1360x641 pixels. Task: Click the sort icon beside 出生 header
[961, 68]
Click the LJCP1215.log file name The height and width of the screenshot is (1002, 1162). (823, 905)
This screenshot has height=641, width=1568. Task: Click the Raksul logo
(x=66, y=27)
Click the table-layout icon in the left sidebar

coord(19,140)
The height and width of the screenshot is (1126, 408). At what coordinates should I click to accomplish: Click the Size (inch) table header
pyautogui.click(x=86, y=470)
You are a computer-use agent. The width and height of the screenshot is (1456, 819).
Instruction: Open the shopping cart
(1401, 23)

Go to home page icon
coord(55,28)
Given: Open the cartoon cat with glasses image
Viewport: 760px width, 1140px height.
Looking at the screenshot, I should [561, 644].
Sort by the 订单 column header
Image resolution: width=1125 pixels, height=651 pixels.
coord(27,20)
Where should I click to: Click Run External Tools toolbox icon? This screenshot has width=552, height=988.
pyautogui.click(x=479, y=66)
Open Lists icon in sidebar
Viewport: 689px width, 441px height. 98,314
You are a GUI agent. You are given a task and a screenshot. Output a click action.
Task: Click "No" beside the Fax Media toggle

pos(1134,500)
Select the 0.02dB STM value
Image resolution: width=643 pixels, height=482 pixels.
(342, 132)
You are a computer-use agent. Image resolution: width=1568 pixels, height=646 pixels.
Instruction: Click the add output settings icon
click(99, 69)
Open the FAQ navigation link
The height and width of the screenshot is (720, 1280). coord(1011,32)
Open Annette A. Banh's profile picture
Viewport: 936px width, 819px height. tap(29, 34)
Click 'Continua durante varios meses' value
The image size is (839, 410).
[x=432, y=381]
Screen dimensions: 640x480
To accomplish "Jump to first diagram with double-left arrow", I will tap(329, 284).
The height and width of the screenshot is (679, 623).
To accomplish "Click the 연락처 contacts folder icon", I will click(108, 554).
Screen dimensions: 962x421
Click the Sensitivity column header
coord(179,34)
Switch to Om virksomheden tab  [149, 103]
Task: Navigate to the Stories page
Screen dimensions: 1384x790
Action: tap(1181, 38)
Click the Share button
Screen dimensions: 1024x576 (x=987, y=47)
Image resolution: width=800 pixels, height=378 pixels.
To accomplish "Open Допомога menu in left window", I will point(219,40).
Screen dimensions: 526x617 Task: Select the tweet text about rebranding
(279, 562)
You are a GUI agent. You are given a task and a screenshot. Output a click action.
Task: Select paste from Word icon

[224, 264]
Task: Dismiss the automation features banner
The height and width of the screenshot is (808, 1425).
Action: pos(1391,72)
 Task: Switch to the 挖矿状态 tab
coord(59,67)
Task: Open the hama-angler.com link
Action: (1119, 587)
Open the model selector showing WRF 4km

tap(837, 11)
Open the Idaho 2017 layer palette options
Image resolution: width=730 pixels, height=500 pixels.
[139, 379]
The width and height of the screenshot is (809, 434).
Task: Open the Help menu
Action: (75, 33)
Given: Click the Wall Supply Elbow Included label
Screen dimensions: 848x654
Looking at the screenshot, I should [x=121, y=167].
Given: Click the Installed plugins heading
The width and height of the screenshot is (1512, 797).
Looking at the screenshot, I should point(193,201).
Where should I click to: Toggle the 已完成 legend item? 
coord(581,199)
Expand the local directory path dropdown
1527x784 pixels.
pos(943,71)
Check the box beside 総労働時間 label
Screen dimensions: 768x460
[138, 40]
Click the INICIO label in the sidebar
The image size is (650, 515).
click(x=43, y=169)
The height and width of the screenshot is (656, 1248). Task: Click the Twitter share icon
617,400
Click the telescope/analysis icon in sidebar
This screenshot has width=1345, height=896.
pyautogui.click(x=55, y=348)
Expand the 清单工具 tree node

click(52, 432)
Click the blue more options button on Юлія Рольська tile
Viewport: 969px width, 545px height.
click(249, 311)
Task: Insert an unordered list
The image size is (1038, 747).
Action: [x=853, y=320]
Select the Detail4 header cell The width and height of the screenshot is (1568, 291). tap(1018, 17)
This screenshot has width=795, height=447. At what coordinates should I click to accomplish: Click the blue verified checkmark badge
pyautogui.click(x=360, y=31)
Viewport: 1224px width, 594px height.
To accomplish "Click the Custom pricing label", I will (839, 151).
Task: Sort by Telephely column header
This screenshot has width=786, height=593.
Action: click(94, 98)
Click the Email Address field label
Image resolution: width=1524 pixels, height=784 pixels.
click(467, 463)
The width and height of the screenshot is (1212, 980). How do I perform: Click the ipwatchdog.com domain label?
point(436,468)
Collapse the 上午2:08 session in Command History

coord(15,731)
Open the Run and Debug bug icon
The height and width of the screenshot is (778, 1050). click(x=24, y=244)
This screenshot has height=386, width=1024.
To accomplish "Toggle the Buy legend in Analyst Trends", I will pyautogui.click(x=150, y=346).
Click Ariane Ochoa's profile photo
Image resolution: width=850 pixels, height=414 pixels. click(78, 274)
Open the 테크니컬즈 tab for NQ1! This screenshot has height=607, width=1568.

▬▬▬

> **Task item**
From the first line of the data above to the line containing "Select the 0.02dB STM value", repeat everything exactly and add nothing.

> **Worked solution**
1360x641 pixels. Task: Click the sort icon beside 出生 header
[961, 68]
Click the LJCP1215.log file name The height and width of the screenshot is (1002, 1162). (823, 905)
This screenshot has height=641, width=1568. Task: Click the Raksul logo
(x=66, y=27)
Click the table-layout icon in the left sidebar

coord(19,140)
The height and width of the screenshot is (1126, 408). At what coordinates should I click to accomplish: Click the Size (inch) table header
pyautogui.click(x=86, y=470)
You are a computer-use agent. The width and height of the screenshot is (1456, 819).
Instruction: Open the shopping cart
(1401, 23)

Go to home page icon
coord(55,28)
Given: Open the cartoon cat with glasses image
Viewport: 760px width, 1140px height.
Looking at the screenshot, I should [561, 644].
Sort by the 订单 column header
Image resolution: width=1125 pixels, height=651 pixels.
coord(27,20)
Where should I click to: Click Run External Tools toolbox icon? This screenshot has width=552, height=988.
pyautogui.click(x=479, y=66)
Open Lists icon in sidebar
Viewport: 689px width, 441px height. 98,314
You are a GUI agent. You are given a task and a screenshot. Output a click action.
Task: Click "No" beside the Fax Media toggle

pos(1134,500)
Select the 0.02dB STM value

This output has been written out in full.